(Word and element pointing entries)

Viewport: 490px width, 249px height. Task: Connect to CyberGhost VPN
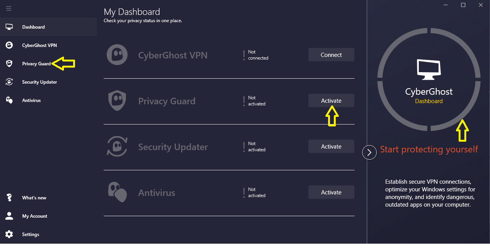tap(331, 55)
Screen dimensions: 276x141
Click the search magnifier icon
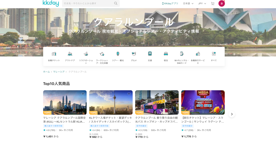click(116, 3)
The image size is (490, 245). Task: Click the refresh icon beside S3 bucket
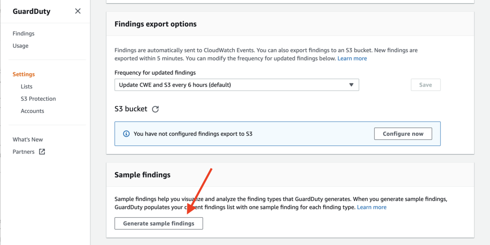coord(155,109)
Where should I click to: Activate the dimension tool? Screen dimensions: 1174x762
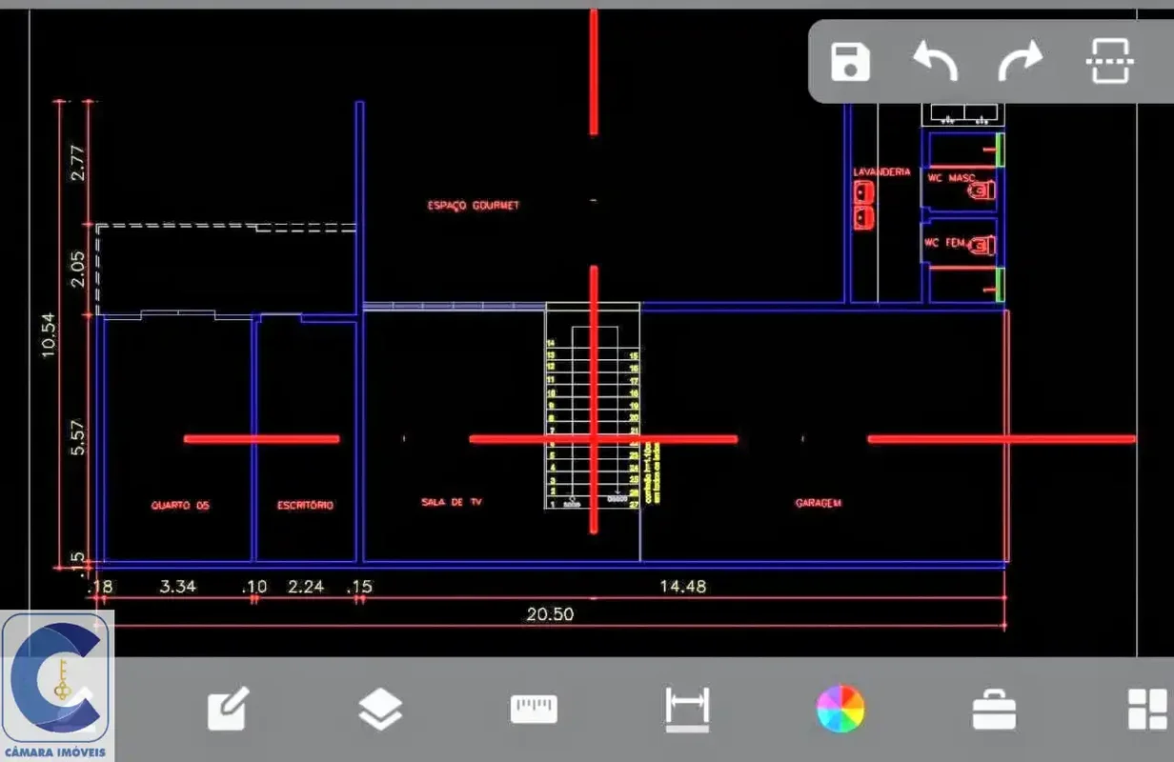point(687,710)
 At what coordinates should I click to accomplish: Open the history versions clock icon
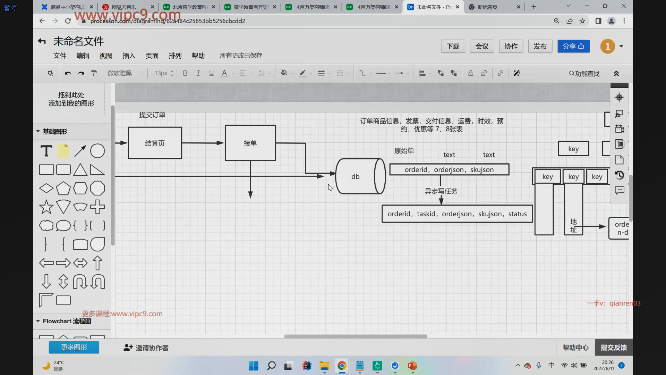(x=619, y=175)
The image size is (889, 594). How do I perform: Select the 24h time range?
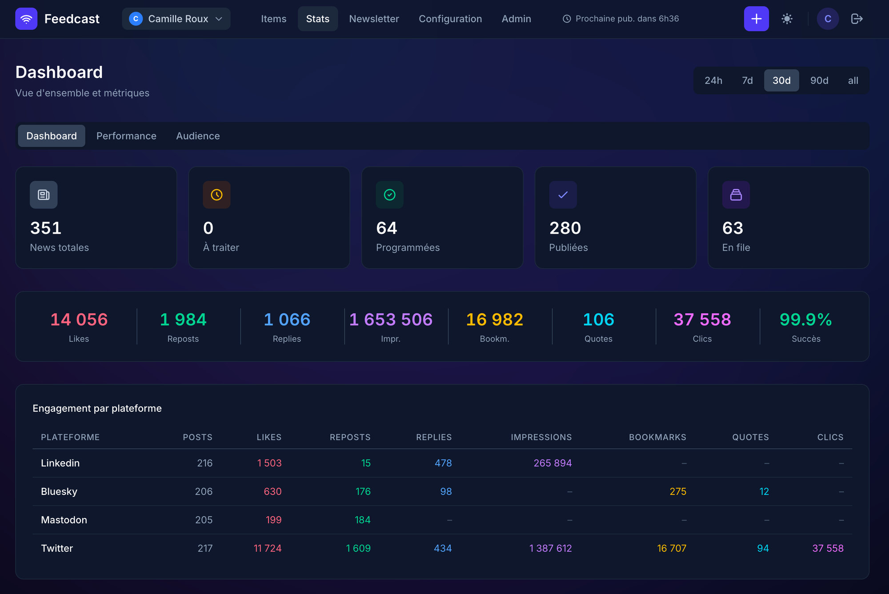tap(713, 80)
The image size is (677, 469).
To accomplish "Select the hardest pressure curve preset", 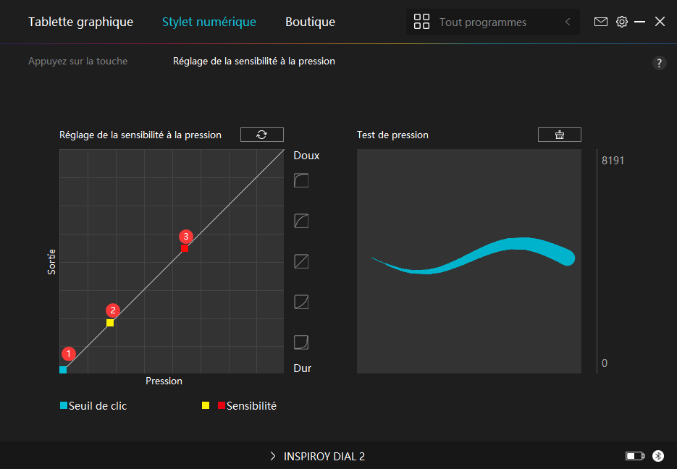I will (x=301, y=342).
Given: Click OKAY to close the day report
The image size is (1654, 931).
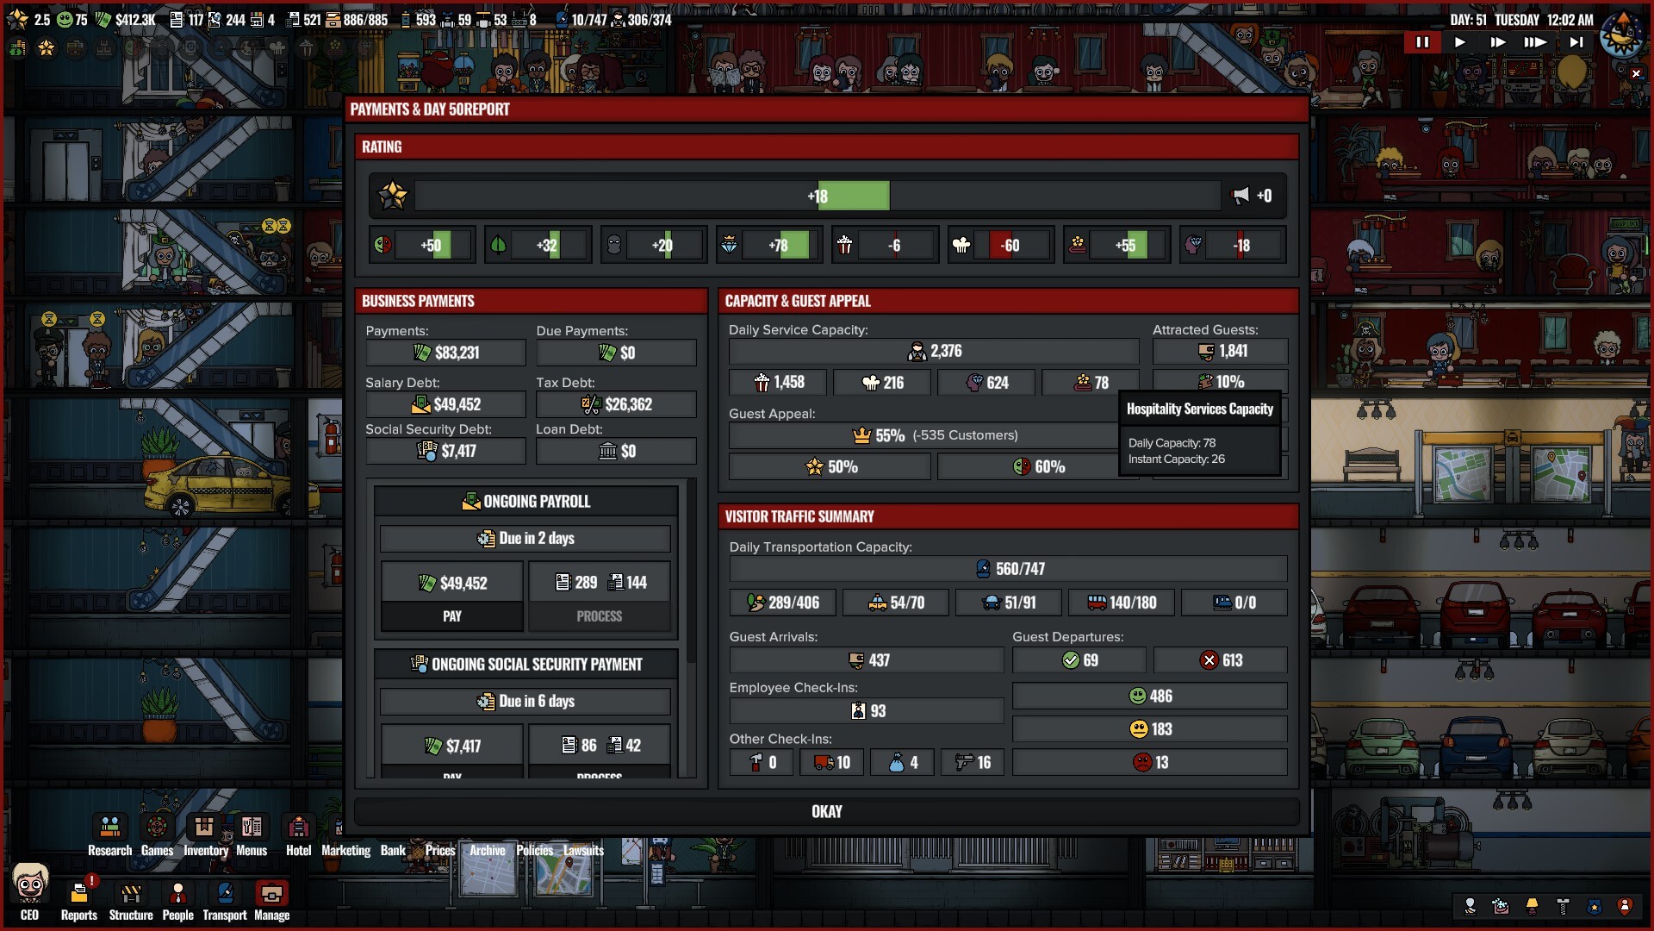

— Task to complete —
Retype the stretch of rows from the start through the line that contains "point(687,710)", leaving the pictures out of your copy.

— Task answer —
Viewport: 490px width, 249px height. Task: Connect to CyberGhost VPN
tap(331, 55)
Screen dimensions: 276x141
Click the search magnifier icon
click(116, 3)
The image size is (490, 245). Task: Click the refresh icon beside S3 bucket
coord(155,109)
Where should I click to: Activate the dimension tool? Screen dimensions: 1174x762
point(687,710)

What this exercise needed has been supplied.